O Presidente do Comitê da Bacia Hidrográfica do Rio São Francisco, Anivaldo de Miranda Pinto, afirma que "além de todos os enormes desafios que o Rio São Francisco e sua bacia hidrográfica enfrentam historicamente, existe sempre a possibilidade de surpresas que adicionam novas e potenciais dificuldades à dura tarefa de construir nesse curso de águas estratégico para o Brasil uma gestão de recursos hídricos que se mostre sustentável e à altura da diversidade de interesses de uma vastíssima porção do território brasileiro".

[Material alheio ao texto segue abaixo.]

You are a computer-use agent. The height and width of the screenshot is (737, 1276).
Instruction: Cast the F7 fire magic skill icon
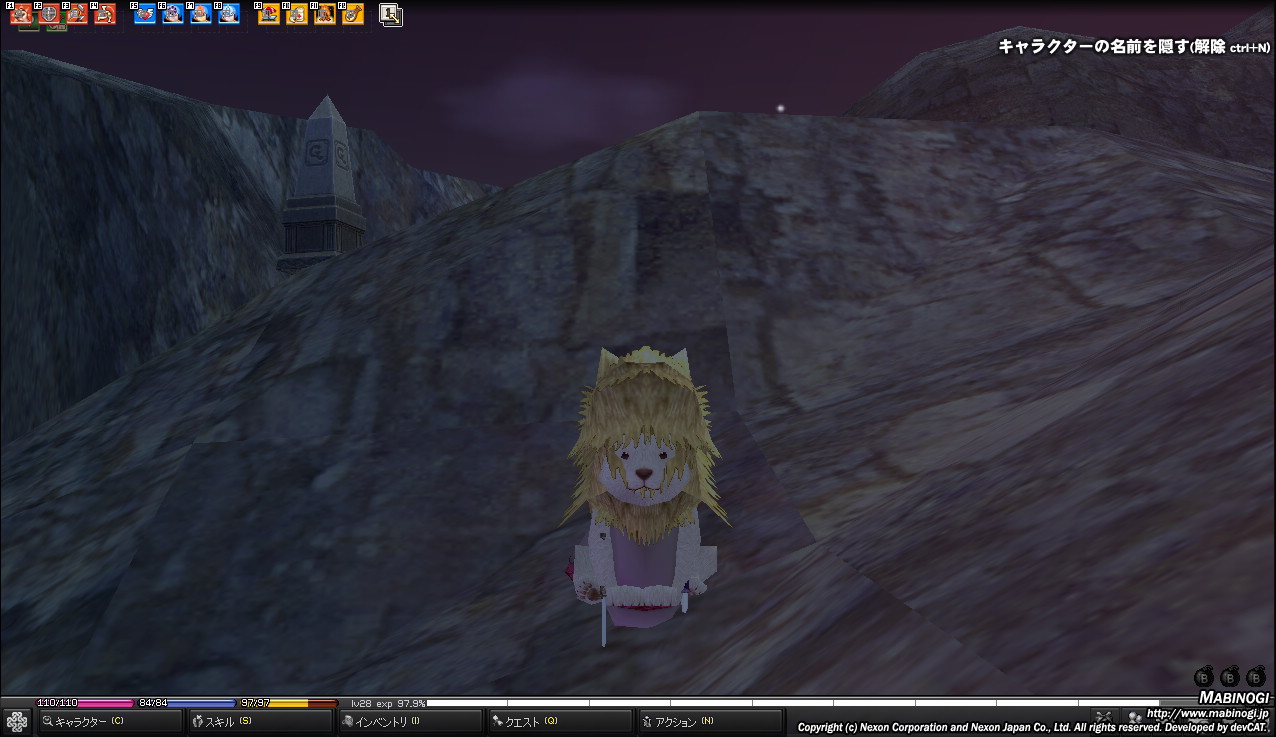(201, 14)
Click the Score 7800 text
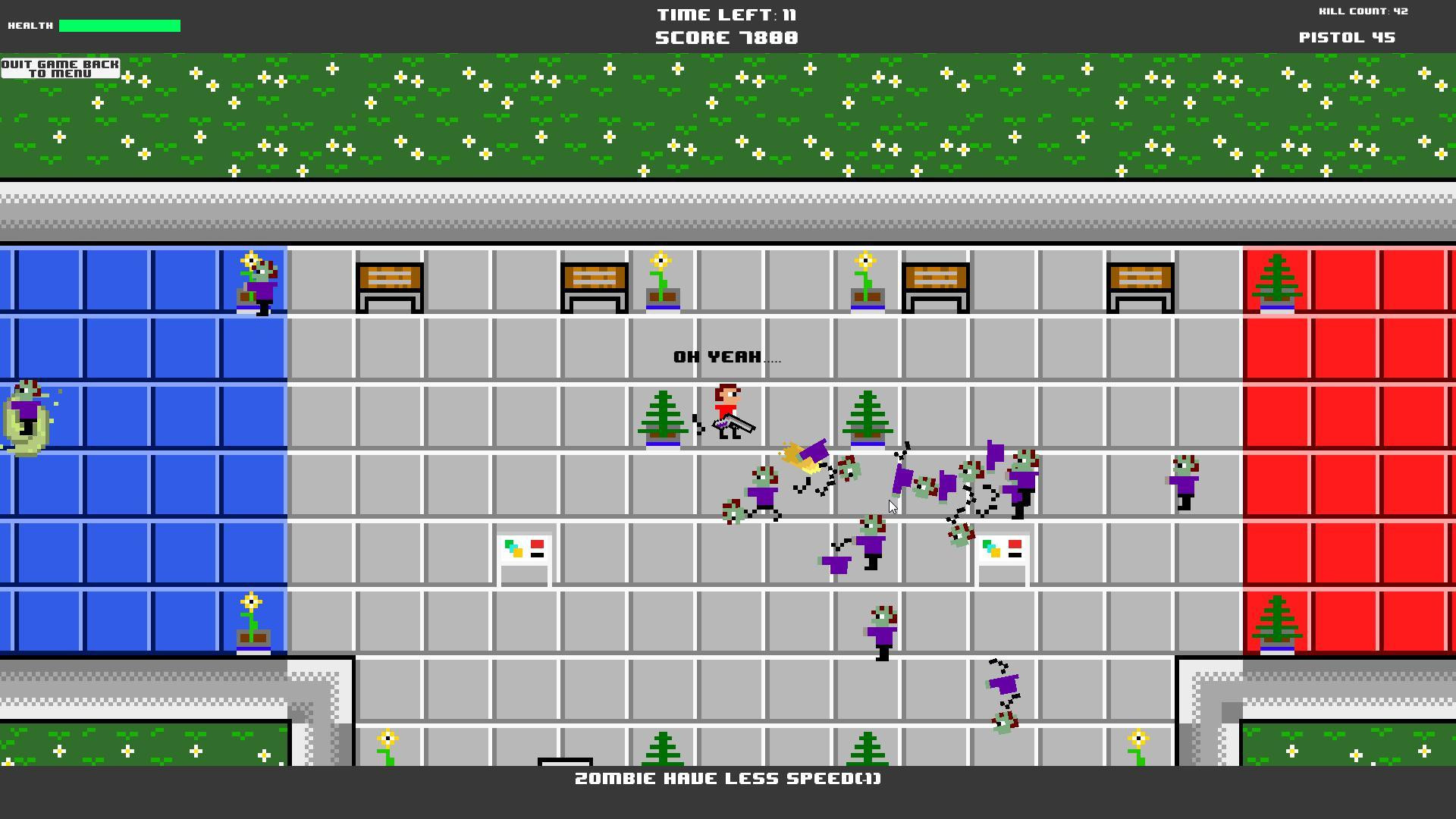The height and width of the screenshot is (819, 1456). 726,36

Segundo Anivaldo a "decisão do governo federal de inserir, em colaboração com o governo de Minas Gerais, mais uma barragem hidrelétrica na região a montante da cidade ribeirinha de Pirapora e as incessantes iniciativas para ressuscitar a construção de um complexo nuclear no Sertão de Pernambuco, utilizando águas do Velho Chico à altura do município de Itacuruba, dão mostras que, independentemente das administrações que se sucedem à frente do governo central, a postura das administrações federais é basicamente a mesma, ou seja, a repetição de um modelo de utilização das águas franciscanas que já se mostra totalmente defasado face às novas realidades hidrológicas, climatológicas, econômicas, sociais e ecossistêmicas do grande rio da integração nacional".
"É de lamentar que tais iniciativas, como é recorrente há décadas, se façam sempre sob a égide de um centralismo prepotente que ignora o grande contencioso de conflito que tais empreendimentos embutem, o que, no mínimo, aconselharia aos responsáveis por tais iniciativas terem o cuidado de ouvir a todos os estados, populações, segmentos de usuários, municípios que serão diretamente afetados por obras e equipamentos dessa natureza", declarou Anivaldo.
A reportagem entrou em contato com a assessoria da Casa Civil, mas não obteve retorno. A empresa de Engenharia foi procurada, mas não respondeu aos questionamentos.